Lately, we are hearing a lot about Natural Language Processing (NLP), and now more in this digital world. However, PLN is a discipline that has more than 50 years of research and development.
Natural Language Processing is the field of knowledge of Artificial Intelligence that investigates how machines communicate with people through natural languages, such as Spanish, English, or Chinese.
Virtually any human language can be processed by computers. Logically, limitations of economic or practical interest mean that only the languages most widely spoken or used in the digital world have applications in use.
Consider how many languages Siri (20) or Google Assistant (8) speak. English, Spanish, German, French, Portuguese, Chinese, Arabic, and Japanese (not necessarily in this order) are the ones with the most applications that understand them. Google Translate is the one that deals with the most languages, exceeding a hundred… but there are between 5,000 and 7,000 languages in the world.
Human languages can be expressed in writing (text), orally (voice), and also through signs. Naturally, the PLN is more advanced in word processing, where there is much more data, and it is easier to obtain in electronic format.
The audio, even if they are in digital format, must be processed to transcribe them into letters or characters and, from there, understand the question. The response process is the reverse: first, the sentence is elaborated, and then the voice is “synthesized.”
By the way, the artificial voice increasingly sounds more human, with tonal and prosodic inflections that mimic human production.

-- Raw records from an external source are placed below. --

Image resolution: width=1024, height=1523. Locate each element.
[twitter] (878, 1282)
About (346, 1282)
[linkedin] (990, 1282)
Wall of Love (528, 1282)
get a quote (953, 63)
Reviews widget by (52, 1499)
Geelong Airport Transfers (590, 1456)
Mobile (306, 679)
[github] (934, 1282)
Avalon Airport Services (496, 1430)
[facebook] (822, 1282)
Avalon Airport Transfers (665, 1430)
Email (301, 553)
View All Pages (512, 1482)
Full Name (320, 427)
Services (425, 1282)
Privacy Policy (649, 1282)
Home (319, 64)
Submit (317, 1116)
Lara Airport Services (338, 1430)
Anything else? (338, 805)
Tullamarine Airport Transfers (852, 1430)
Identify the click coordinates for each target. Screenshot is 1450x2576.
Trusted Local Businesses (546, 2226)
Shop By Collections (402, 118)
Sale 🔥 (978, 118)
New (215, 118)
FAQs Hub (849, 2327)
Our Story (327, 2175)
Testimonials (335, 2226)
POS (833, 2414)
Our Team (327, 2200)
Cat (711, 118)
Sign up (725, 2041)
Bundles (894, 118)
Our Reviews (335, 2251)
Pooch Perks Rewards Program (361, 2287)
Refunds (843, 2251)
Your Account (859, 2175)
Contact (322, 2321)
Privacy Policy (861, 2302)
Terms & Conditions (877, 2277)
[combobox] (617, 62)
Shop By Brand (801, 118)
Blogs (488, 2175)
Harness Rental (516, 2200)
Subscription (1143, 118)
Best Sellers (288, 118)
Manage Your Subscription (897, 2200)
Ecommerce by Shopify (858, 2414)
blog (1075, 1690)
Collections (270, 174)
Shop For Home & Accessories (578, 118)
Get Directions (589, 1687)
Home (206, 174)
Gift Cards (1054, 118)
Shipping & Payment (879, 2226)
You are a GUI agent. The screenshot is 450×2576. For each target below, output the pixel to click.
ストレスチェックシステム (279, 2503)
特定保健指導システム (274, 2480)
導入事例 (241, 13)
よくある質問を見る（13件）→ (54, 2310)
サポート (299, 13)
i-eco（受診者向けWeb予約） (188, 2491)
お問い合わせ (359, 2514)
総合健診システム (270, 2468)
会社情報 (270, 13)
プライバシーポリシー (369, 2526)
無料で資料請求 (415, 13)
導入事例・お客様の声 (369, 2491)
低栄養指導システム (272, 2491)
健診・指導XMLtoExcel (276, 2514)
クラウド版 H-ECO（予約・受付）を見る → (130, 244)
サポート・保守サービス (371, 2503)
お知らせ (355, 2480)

Treating a language computationally implies a process of mathematical modeling. Computers only understand bytes and digits, and computer scientists code programs using programming languages such as C, Python, or Java.
Computational linguists are entrusted with “preparing” the linguistic model for computer engineers to implement in efficient and functional code. There are two general approaches to the problem of linguistic modeling:
Linguists write structural pattern recognition rules, employing a concrete grammatical formalism. These rules, in combination with the information stored in computer dictionaries, define the patterns that must be recognized to solve the task (search for information, translate, etc.).
These logical models are intended to reflect the logical structure of language and arise from the theories of N. Chomsky in the 50s.
The approach is the other way around: linguists collect collections of examples and data (corpus), and from them, the frequencies of different linguistic units (letters, words, sentences) and their probability of appearing in a given context are calculated. By calculating this probability, it is possible to predict what the next unit will be in a given context without resorting to explicit grammar rules.
The paradigm of “machine learning” has been imposed in the last decades in Artificial Intelligence: the algorithms infer the possible answers from the data previously observed in the corpus.
Next, we look at some of the components of natural language processing. Not all of the analytics described apply to any PLN task but rather depend on the purpose of the application.
A morphological, syntactic, semantic, or pragmatic analysis will be applied depending on the objective of the application. For example, a text-to-speech converter does not need semantic or pragmatic analysis. But a conversational system requires detailed context and subject domain information.